One of the things I was introduced to was Graham Fletchy’s 3 Act Math Tasks. I so appreciate when a person is willing to create a resource like this and then share it with the wide world! While planning my week, I picked out a few in particular that I thought would engage my students, while also spiralling us back to some Big Ideas we haven’t worked with for a while.
Today we did this task, called Snack Machine. We have had a lot of practice working with each other. We have had a lot of practice thinking about a strategy to use to solve a problem. But this task, and others on the site, really allow for a lot of divergent thinking. There are multiple entry points, and multiple paths to a solution. It’s great!
In the Snack Machine, a video shows a girl buying something from a vending machine. We watched, then talked about it, then watched again, then talked again.
At this point, the children didn’t know what the problem would be. They were simply looking at the video and mathematizing it. The discussion started off with someone suggesting that the girl in the video looked at her change and was disappointed. That definitely had people thinking about why. I got a kick (as my grandma would say) out of one of them suggesting that the machine scammed her.
After the second viewing, we had things to add. We heard 4 coins fall, so which coins might they have been? That lead to a long conversation, mainly because 4 toonies would make that sound, but would be an awful lot of money for a bag of chips, but 4 nickels wouldn’t really make sense either. In act 2, there is a picture of the vending machine showing us that the chips actually cost 60 cents. Then another video shows the machine counting up the money. We added that to our board:

After this, I sent them off to figure out the coins she must have used. Amazing things happened! After everyone had a pretty good shot at solving the problem, I showed the final video. In that video we see that the change was 2 dimes. They used this to confirm that 80 cents had gone in, 20 cents had come out + 60 cents worth of chips, so it all made sense. No scam!

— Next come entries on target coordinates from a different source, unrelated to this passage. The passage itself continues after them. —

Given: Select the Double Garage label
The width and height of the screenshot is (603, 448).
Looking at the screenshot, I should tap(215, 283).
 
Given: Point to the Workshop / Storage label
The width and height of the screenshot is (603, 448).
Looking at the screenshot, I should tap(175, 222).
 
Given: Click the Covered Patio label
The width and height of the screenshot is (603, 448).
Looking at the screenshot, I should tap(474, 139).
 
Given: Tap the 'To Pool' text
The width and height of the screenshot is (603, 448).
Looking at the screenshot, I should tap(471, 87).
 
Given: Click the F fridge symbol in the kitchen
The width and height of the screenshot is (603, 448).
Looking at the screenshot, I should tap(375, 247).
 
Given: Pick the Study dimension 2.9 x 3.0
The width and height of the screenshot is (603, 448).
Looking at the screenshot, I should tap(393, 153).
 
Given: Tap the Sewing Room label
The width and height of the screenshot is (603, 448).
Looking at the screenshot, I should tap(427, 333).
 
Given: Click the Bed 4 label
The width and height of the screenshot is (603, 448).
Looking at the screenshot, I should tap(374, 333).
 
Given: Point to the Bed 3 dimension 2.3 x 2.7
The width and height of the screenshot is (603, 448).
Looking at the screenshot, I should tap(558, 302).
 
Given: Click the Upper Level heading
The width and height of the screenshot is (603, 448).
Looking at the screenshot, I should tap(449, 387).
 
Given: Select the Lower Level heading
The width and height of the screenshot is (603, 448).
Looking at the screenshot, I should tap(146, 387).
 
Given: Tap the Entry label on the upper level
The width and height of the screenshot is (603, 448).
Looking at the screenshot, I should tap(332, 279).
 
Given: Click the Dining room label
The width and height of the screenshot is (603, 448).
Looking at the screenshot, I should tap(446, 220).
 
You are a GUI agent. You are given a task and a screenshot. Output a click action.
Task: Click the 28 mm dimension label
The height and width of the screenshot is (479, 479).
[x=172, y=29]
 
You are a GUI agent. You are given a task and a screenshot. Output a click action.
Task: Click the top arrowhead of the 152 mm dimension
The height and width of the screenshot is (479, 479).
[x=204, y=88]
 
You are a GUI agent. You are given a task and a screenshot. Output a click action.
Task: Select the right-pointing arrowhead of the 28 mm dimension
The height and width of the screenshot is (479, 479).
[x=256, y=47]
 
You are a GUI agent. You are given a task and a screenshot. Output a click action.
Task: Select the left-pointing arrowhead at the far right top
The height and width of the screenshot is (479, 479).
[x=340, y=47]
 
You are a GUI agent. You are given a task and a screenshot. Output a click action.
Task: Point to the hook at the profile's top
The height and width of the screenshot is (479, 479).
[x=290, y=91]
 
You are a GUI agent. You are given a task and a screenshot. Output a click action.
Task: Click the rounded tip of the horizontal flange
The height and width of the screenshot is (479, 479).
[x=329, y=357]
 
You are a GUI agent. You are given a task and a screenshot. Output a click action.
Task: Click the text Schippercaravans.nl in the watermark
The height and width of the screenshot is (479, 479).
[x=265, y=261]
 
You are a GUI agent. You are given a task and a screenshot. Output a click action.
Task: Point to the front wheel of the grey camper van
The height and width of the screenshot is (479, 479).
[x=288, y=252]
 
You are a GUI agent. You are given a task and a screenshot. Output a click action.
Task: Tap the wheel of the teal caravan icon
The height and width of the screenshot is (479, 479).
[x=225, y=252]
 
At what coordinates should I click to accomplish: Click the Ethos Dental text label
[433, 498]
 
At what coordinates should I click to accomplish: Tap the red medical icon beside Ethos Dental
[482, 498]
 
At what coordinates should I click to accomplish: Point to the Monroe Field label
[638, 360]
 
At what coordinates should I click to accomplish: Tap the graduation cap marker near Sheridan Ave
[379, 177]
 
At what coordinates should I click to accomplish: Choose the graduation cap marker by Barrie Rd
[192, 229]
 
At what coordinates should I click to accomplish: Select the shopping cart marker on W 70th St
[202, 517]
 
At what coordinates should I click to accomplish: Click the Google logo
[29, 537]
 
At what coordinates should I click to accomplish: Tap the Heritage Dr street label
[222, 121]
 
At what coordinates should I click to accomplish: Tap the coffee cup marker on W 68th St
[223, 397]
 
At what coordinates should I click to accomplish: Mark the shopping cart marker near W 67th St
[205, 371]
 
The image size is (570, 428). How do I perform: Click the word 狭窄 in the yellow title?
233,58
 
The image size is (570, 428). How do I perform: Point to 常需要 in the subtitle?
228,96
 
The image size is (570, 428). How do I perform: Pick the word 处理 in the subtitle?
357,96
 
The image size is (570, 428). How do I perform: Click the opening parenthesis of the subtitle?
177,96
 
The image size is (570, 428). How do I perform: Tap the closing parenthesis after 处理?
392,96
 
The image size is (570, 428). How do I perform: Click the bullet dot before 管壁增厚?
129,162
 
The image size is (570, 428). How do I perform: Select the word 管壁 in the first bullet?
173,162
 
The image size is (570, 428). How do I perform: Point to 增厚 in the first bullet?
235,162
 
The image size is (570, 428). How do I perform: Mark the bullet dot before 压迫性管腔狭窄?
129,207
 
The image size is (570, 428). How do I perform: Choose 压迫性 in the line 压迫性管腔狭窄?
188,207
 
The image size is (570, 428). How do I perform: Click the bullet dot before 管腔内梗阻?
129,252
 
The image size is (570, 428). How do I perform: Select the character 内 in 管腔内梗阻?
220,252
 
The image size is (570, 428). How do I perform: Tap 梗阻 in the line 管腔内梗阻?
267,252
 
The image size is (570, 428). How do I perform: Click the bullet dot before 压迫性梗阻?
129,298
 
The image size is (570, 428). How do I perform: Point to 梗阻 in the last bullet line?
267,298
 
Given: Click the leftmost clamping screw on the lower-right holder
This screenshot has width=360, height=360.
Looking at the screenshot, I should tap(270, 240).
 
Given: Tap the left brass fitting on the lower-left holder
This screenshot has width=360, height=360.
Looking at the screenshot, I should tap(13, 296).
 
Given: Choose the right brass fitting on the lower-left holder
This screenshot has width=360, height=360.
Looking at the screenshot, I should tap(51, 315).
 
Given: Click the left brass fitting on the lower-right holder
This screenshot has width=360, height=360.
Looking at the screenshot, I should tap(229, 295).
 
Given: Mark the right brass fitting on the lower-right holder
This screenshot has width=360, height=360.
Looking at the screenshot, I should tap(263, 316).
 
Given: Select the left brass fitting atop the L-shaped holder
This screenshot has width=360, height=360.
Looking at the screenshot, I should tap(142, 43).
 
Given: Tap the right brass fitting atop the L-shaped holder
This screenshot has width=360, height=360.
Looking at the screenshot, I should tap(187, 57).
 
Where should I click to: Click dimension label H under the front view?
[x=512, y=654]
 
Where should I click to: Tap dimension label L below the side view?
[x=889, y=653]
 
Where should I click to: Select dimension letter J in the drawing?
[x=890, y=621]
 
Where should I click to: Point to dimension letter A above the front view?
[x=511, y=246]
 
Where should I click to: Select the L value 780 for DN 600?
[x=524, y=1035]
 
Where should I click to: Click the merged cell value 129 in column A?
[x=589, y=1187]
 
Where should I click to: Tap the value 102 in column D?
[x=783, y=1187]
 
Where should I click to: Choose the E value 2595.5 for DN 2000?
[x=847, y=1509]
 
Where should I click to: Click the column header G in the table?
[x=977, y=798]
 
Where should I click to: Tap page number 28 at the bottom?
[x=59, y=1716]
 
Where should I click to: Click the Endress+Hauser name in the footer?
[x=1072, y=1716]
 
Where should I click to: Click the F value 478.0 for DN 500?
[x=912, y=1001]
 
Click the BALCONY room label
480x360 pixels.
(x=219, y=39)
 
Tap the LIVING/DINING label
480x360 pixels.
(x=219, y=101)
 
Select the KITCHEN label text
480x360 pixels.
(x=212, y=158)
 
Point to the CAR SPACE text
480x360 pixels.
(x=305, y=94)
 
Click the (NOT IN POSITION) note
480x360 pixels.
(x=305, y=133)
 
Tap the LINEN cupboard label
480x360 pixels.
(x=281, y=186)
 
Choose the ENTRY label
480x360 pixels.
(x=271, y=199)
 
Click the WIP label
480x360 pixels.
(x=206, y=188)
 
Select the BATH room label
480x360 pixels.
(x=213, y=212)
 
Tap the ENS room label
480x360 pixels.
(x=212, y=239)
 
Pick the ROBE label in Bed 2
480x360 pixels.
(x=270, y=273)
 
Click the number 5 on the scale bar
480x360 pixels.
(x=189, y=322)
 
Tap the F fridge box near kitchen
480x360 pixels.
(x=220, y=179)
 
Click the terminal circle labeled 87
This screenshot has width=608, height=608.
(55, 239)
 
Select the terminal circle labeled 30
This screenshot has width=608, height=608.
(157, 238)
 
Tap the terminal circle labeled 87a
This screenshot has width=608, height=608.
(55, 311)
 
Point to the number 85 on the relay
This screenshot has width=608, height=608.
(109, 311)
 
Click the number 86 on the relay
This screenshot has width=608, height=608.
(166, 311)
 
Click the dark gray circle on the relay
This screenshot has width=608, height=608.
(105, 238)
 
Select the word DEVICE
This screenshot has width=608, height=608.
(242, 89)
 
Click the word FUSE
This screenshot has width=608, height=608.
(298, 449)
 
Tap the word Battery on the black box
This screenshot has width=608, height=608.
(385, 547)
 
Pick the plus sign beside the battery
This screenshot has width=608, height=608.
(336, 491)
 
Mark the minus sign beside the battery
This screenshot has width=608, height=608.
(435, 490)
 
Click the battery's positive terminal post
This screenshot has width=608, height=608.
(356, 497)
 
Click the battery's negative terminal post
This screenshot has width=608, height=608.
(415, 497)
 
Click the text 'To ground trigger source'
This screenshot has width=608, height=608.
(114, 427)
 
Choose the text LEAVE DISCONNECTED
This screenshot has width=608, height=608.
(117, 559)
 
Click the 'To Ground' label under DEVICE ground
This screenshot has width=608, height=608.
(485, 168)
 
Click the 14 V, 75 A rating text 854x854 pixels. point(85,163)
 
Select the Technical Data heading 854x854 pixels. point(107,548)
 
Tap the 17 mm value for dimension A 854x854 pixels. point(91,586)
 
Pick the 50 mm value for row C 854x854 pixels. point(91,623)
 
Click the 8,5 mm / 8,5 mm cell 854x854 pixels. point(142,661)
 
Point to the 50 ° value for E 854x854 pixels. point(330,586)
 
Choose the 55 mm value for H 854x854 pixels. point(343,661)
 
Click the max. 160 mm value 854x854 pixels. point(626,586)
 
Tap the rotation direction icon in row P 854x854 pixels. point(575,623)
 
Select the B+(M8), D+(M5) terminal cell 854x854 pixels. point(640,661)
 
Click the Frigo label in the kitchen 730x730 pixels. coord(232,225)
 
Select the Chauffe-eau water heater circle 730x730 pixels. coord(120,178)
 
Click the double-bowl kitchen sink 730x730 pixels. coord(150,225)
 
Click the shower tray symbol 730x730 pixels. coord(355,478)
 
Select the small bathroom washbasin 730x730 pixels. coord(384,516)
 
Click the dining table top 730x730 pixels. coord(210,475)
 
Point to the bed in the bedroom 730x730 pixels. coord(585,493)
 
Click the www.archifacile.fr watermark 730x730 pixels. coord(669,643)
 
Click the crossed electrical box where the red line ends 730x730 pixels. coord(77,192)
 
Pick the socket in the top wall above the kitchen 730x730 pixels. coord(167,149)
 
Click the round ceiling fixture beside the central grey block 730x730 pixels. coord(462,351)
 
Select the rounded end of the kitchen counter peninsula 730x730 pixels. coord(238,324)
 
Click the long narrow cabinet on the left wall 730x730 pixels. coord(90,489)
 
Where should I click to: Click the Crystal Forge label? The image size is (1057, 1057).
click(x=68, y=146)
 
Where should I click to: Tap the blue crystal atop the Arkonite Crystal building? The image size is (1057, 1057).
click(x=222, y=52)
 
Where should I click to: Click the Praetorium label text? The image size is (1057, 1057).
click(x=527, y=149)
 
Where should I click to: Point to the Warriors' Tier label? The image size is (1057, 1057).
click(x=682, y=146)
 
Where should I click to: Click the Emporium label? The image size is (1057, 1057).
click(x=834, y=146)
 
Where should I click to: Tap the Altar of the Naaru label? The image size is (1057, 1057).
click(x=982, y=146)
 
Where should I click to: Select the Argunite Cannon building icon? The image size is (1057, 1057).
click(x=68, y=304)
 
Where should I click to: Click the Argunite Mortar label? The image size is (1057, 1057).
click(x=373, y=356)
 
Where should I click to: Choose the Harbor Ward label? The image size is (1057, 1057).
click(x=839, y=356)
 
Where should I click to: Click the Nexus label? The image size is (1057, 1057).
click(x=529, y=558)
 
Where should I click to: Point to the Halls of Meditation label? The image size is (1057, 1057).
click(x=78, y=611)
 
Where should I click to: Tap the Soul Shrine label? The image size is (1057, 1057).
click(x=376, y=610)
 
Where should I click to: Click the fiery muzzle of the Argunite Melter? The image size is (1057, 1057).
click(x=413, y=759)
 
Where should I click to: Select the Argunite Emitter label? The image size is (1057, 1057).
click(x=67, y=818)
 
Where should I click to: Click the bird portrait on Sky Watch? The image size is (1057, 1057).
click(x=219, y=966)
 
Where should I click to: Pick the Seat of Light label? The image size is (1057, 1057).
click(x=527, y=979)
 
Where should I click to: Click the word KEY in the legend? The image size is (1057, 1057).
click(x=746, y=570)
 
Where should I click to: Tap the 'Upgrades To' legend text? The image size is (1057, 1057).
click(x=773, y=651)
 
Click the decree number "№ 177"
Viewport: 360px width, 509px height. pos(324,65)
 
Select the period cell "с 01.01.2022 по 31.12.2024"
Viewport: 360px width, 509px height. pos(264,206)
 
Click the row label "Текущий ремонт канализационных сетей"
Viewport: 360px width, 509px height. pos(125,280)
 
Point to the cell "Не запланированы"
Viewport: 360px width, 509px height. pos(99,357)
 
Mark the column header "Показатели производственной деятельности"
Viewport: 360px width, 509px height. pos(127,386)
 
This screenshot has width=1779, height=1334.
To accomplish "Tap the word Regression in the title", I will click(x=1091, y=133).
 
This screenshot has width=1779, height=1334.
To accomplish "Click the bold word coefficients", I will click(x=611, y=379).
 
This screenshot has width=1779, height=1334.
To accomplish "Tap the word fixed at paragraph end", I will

The money used was American money, and of course a little bag of chips would cost more than 60 cents in a Canadian vending machine. But I told them the two coins we saw were dimes, and that was good enough for them.
Yesterday we worked on Sliced Up, which had us estimating, thinking backward from oranges cut into wedges to whole oranges, and finally multiplying (5 whole oranges, 4 wedges from each orange so how many wedges in all?) For tomorrow, I am debating between It All Adds Up which is a nice money connection to Snack Machine, and The Whopper Jar which is a nice follow up to the estimating we did in Sliced Up. Whichever problem doesn’t make the cut tomorrow will our Monday task. I’m learning toward the money problem because I have a bunch of activities we could do as Number Talks to stretch that learning all week.
It’s EQAO week at our school and I like having some fun, confidence building task for my students to work on.